1. The Training Problem
The core challenge is to exploit the structure of the training problem to solve it efficiently.
Least Squares Minimization
We want to minimize the error between our approximation \( \tilde{J} \) and the target values \( \beta \):
\[ \min_r \sum_{s=1}^{q} \left( \tilde{J}(x^s, r) - \beta^s \right)^2 \]Challenges
- Nonconvexity: Many local minima, especially with Neural Networks.
- Complicated Landscape: The cost function graph is "horribly complicated".
- Large Sums: Standard gradient/Newton methods are too slow for large \( q \).
The Solution
Incremental Iterative Methods that operate on a single term at each iteration have proven effective.
2. Incremental Gradient Methods
Consider minimizing a sum of terms: \( f(y) = \sum_{i=1}^{m} f_i(y) \).
Ordinary Gradient
Updates using the full gradient sum:
\[ y^{k+1} = y^k - \gamma^k \sum_{i=1}^{m} \nabla f_i(y^k) \]Slow per iteration (computes all \( m \) gradients).
Incremental Gradient
Updates using a single term \( i_k \):
\[ y^{k+1} = y^k - \gamma^k \nabla f_{i_k}(y^k) \]Fast per iteration. \( i_k \) can be chosen cyclically or randomly.
Performance Comparison
Far from convergence: Incremental is much faster (effective speedup of \( m
\)).
Close to convergence: Incremental gets "confused" and needs smaller steps.
3. Advanced Variants
Incremental Aggregated Gradient
Aims to accelerate convergence by using memory.
\[ y^{k+1} = y^k - \gamma^k \sum_{\ell=0}^{m-1} \nabla f_{i_{k-\ell}}(y^{k-\ell}) \]It uses previously calculated gradients as if they were up-to-date. This provides a better approximation of the full gradient.
Stochastic Gradient Descent (SGD)
Minimizes an expected value: \( f(y) = \mathbb{E} \{ F(y, w) \} \).

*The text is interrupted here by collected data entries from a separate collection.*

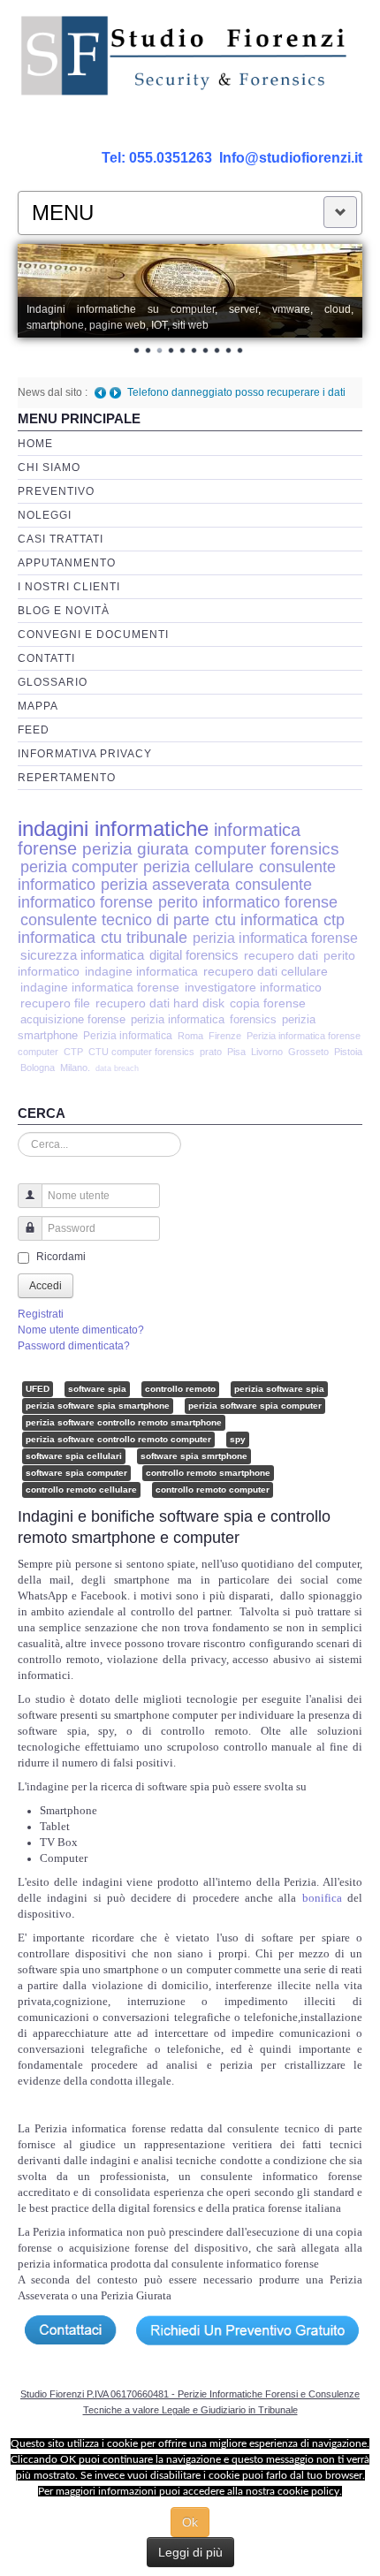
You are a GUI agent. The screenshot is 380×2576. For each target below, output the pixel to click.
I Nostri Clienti (69, 587)
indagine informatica (141, 971)
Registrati (41, 1314)
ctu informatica (266, 920)
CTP (73, 1051)
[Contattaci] (69, 2329)
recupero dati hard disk (159, 1003)
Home (35, 443)
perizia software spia (279, 1389)
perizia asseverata (165, 884)
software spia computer (76, 1473)
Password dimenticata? (74, 1346)
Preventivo (56, 491)
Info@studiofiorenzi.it (290, 157)
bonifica (324, 1897)
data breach (117, 1068)
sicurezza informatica (82, 954)
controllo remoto (180, 1389)
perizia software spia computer (255, 1405)
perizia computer (79, 866)
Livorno (267, 1051)
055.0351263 (170, 157)
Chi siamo (49, 467)
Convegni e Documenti (93, 634)
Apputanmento (67, 563)
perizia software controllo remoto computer (118, 1439)
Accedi (45, 1286)
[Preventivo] (247, 2329)
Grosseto (308, 1051)
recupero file (55, 1003)
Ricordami (61, 1256)
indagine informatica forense (99, 987)
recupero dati (281, 955)
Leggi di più (190, 2552)
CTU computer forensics (141, 1051)
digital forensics (194, 955)
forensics (253, 1019)
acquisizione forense (72, 1019)
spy (238, 1439)
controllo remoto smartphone (208, 1473)
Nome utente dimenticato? (81, 1330)
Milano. (75, 1067)
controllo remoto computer (213, 1489)
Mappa (38, 706)
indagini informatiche (113, 828)
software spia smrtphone (194, 1456)
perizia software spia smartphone (98, 1405)
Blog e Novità (64, 610)
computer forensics (266, 849)
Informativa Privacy (85, 754)
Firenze (225, 1035)
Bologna (37, 1067)
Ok (190, 2522)
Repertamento (67, 777)
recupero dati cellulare (265, 971)
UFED (37, 1389)
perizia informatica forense (275, 938)
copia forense (268, 1003)
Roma (190, 1035)
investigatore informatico (253, 987)
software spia (97, 1389)
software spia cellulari (74, 1456)
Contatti (46, 658)
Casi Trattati (60, 539)
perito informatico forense (248, 902)
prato (211, 1051)
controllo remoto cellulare (81, 1489)
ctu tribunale (144, 937)
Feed (33, 730)
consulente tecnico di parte (114, 919)
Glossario (52, 682)
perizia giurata (135, 849)
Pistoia (348, 1051)
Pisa (236, 1051)
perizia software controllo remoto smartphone (124, 1422)
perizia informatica (177, 1019)
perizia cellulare (198, 866)
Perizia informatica (127, 1036)
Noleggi (45, 515)
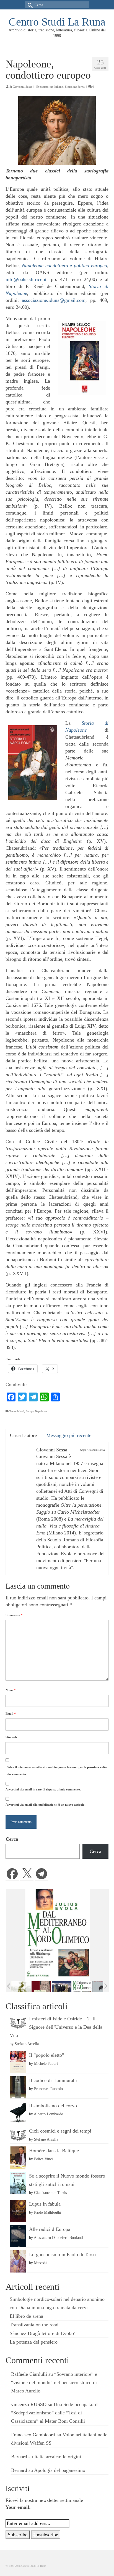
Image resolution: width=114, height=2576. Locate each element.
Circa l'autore (23, 1435)
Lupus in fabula (45, 2204)
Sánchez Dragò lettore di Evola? (42, 2333)
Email (11, 1713)
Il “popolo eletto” (46, 2055)
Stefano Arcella (27, 2043)
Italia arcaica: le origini (57, 2456)
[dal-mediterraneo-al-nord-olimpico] (82, 1987)
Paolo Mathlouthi (47, 2212)
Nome (11, 1690)
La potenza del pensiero (34, 2342)
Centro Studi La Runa (57, 22)
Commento (14, 1615)
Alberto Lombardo (48, 2114)
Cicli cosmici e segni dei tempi (60, 2131)
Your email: (18, 2507)
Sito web (11, 1737)
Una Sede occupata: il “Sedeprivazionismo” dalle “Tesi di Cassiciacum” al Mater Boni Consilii (54, 2413)
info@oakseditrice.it (26, 279)
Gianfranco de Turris (50, 2192)
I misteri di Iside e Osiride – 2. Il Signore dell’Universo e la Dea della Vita (56, 2027)
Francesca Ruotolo (48, 2088)
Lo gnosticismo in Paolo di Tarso (62, 2254)
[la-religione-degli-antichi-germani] (41, 1986)
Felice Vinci (43, 2159)
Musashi (40, 2263)
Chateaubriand (16, 1411)
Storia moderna (75, 86)
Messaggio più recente (68, 1435)
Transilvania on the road (34, 2324)
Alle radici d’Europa (49, 2229)
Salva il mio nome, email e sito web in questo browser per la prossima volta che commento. (57, 1770)
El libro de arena (26, 2316)
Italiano (58, 86)
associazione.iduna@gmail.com (54, 300)
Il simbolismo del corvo (53, 2105)
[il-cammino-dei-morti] (61, 1987)
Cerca (12, 1839)
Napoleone (41, 1411)
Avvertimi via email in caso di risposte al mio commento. (43, 1789)
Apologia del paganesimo (59, 2470)
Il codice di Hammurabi (53, 2080)
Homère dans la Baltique (54, 2150)
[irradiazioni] (21, 1986)
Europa (29, 1411)
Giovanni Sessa (22, 86)
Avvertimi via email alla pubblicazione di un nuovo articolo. (46, 1804)
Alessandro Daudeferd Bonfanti (58, 2237)
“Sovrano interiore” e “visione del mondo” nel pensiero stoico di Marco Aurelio (54, 2382)
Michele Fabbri (46, 2063)
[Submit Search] (29, 4)
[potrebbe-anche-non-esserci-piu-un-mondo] (102, 1986)
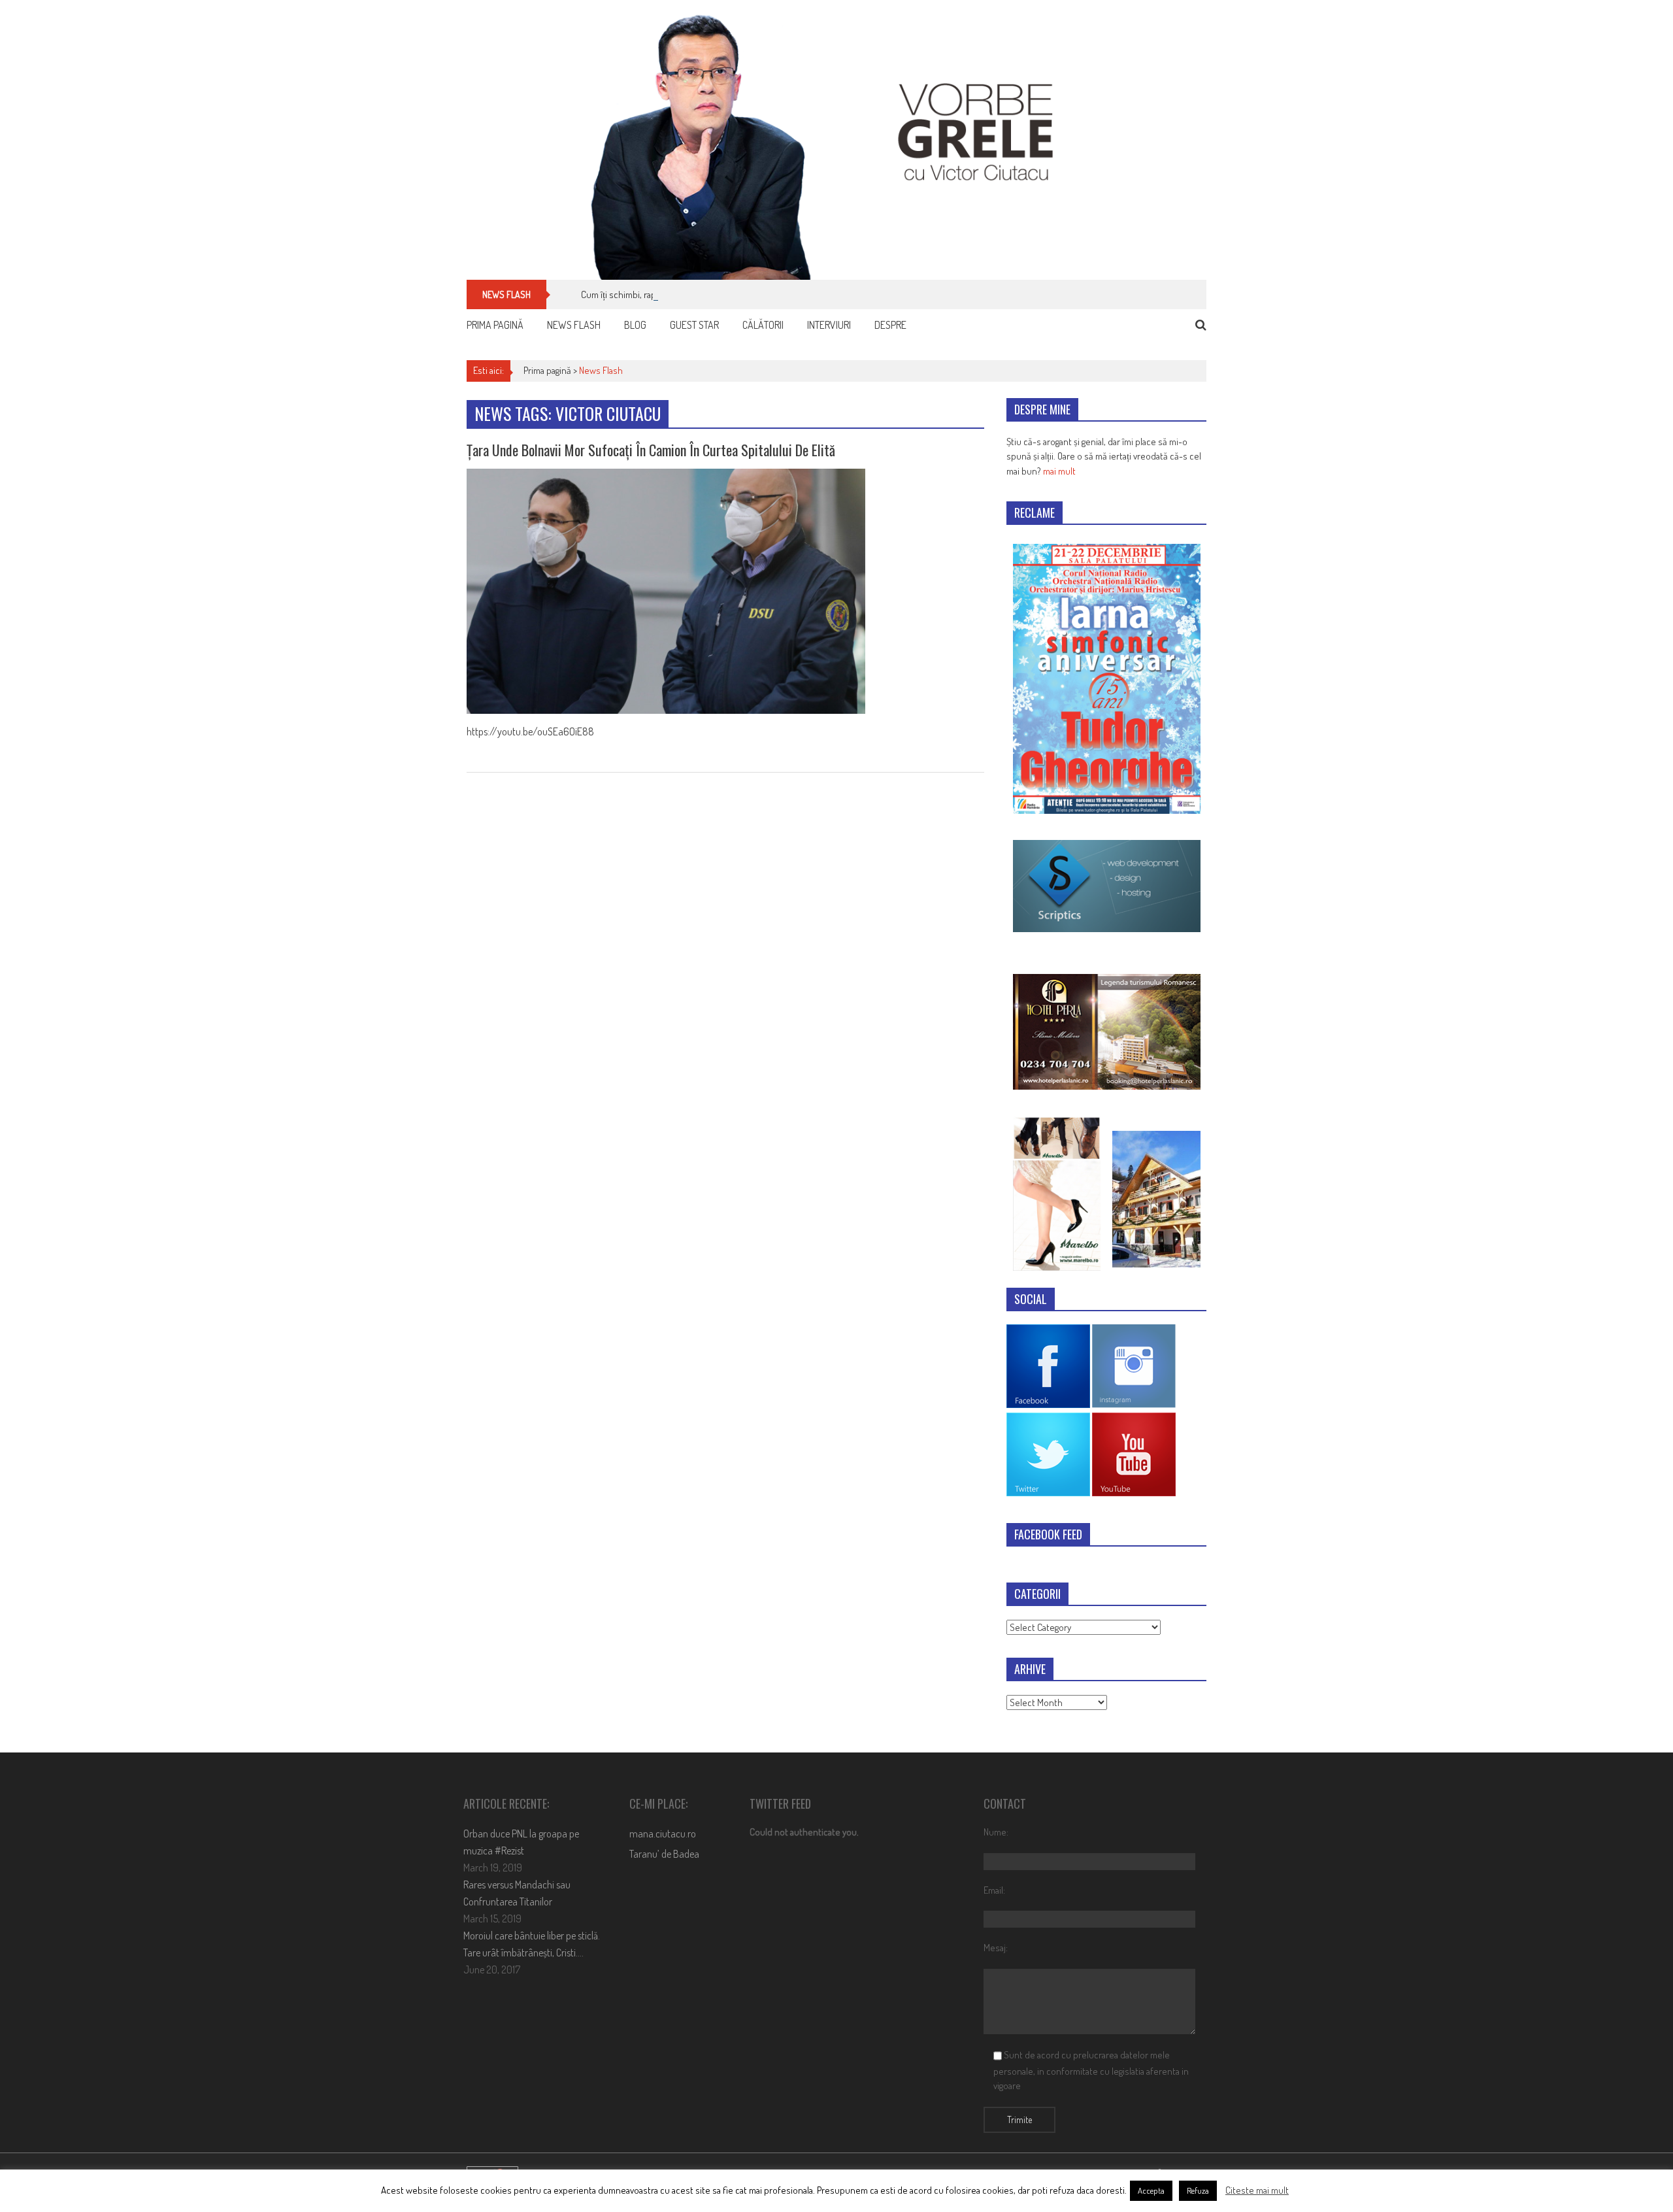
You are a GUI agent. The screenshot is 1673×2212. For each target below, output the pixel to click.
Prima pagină (495, 324)
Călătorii (763, 324)
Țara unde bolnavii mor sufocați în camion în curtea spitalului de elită (651, 449)
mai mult (1059, 471)
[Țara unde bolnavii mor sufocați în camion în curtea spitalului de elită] (725, 591)
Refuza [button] (1198, 2190)
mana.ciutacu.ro (662, 1833)
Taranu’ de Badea (664, 1853)
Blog (635, 324)
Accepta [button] (1151, 2190)
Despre (890, 324)
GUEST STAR (694, 324)
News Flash (574, 324)
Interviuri (829, 324)
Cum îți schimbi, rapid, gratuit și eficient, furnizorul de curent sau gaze (716, 294)
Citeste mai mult (1257, 2190)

\[ y^{k+1} = y^k - \gamma^k \nabla_y F(y^k, w^k) \]Insight: The incremental gradient method with random index selection is mathematically equivalent to SGD (viewing the sum as an expectation over a uniform distribution of indices).
4. Implementation Issues
- Stepsize (\( \gamma^k \)) Usually diminishing, e.g., \( \gamma^k = \frac{\gamma}{k+1} \), to handle the region of confusion.
- Term Order Cyclic (1 to m) or Random (sampling). Random often breaks cycles and works better.
- Diagonal Scaling Using a different stepsize for each component of \( y \) to handle ill-conditioning.
- Region of Confusion Detecting when progress stalls due to noise and reducing the stepsize.
5. Neural Network Approximation
Neural Networks are the primary nonlinear architecture used today.
Training Formulation
Given pairs \( (x^s, \beta^s) \), we find parameters \( (A, b, r) \) to minimize:
\[ \min_{A, b, r} \sum_{s=1}^{q} \left( \sum_{\ell=1}^{m} r_{\ell} \sigma \left( (A y(x^s) + b)_{\ell} \right) - \beta^s \right)^2 \]Universal Approximation Property
A neural network with a single hidden layer and sufficiently many neurons can approximate any continuous function arbitrarily well.